/---
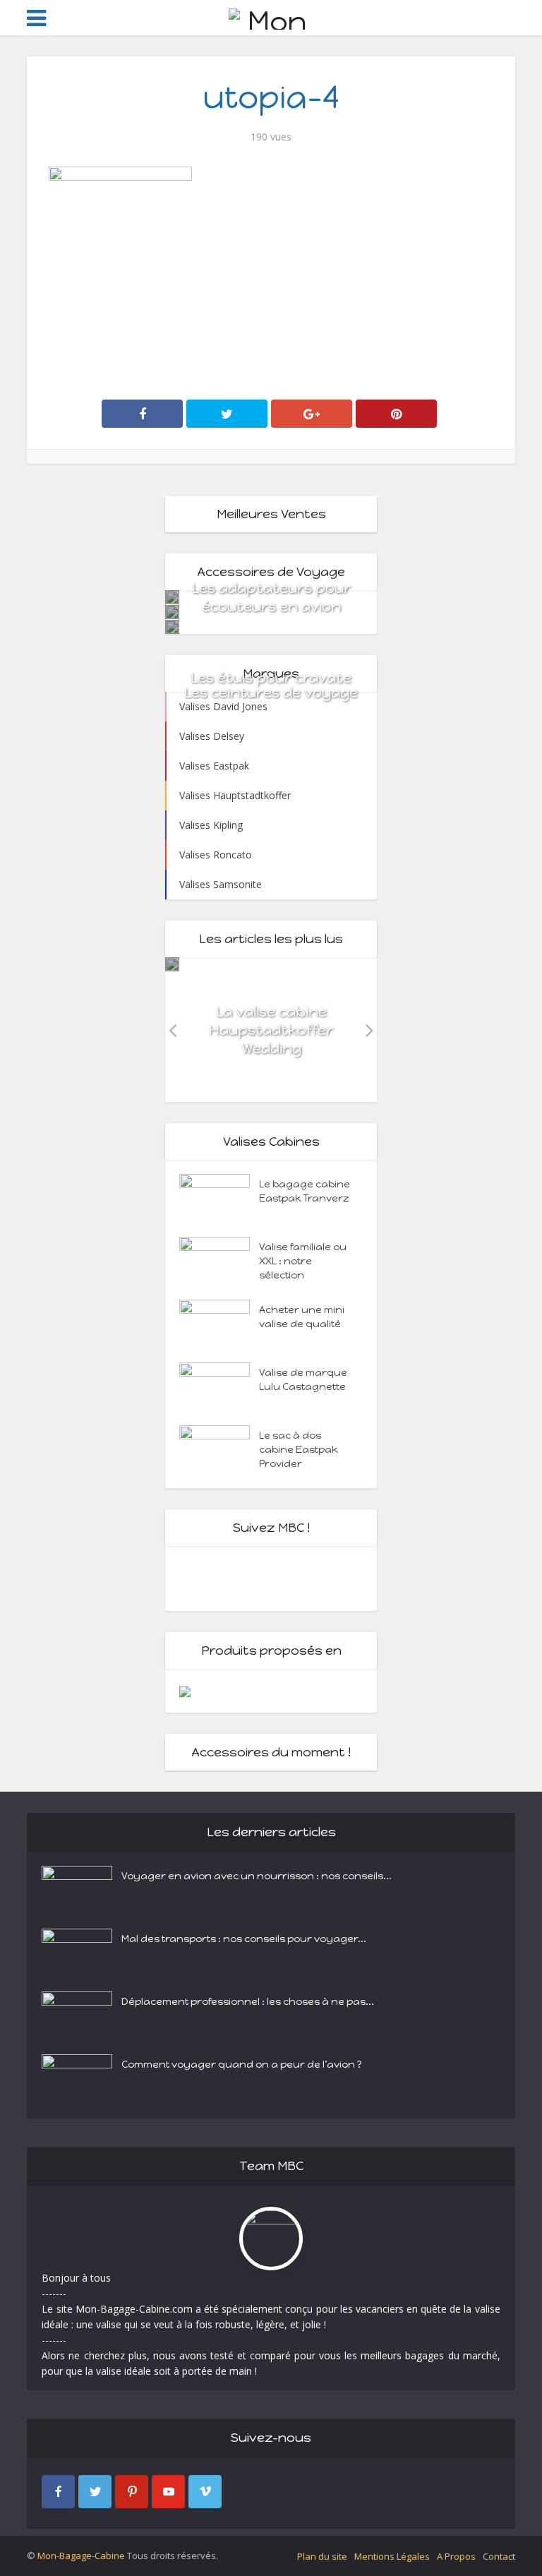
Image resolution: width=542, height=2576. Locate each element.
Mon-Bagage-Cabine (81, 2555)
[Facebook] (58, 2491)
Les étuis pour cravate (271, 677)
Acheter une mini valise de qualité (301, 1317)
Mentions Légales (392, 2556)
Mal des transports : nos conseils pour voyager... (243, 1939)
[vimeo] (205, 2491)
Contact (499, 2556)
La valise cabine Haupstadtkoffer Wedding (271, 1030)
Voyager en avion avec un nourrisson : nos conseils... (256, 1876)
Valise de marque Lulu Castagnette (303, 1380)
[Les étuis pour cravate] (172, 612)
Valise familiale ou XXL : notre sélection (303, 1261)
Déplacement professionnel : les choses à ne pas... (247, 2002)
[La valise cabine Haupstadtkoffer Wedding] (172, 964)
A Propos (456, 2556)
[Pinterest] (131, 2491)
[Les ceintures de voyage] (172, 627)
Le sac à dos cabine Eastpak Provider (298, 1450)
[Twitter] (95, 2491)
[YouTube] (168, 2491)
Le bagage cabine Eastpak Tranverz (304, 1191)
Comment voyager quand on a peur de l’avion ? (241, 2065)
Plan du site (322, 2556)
\---
◆ **EXERCISE REQUIREMENTS**
Please return, exactly as written, the line containing "[Les étuis pour cravate] (172, 612)" and every line after it through the end of the records above, and nothing else.

◆ **ANSWER TO THE EXERCISE**
[Les étuis pour cravate] (172, 612)
Valise familiale ou XXL : notre sélection (303, 1261)
Déplacement professionnel : les choses à ne pas... (247, 2002)
[La valise cabine Haupstadtkoffer Wedding] (172, 964)
A Propos (456, 2556)
[Pinterest] (131, 2491)
[Les ceintures de voyage] (172, 627)
Le sac à dos cabine Eastpak Provider (298, 1450)
[Twitter] (95, 2491)
[YouTube] (168, 2491)
Le bagage cabine Eastpak Tranverz (304, 1191)
Comment voyager quand on a peur de l’avion ? (241, 2065)
Plan du site (322, 2556)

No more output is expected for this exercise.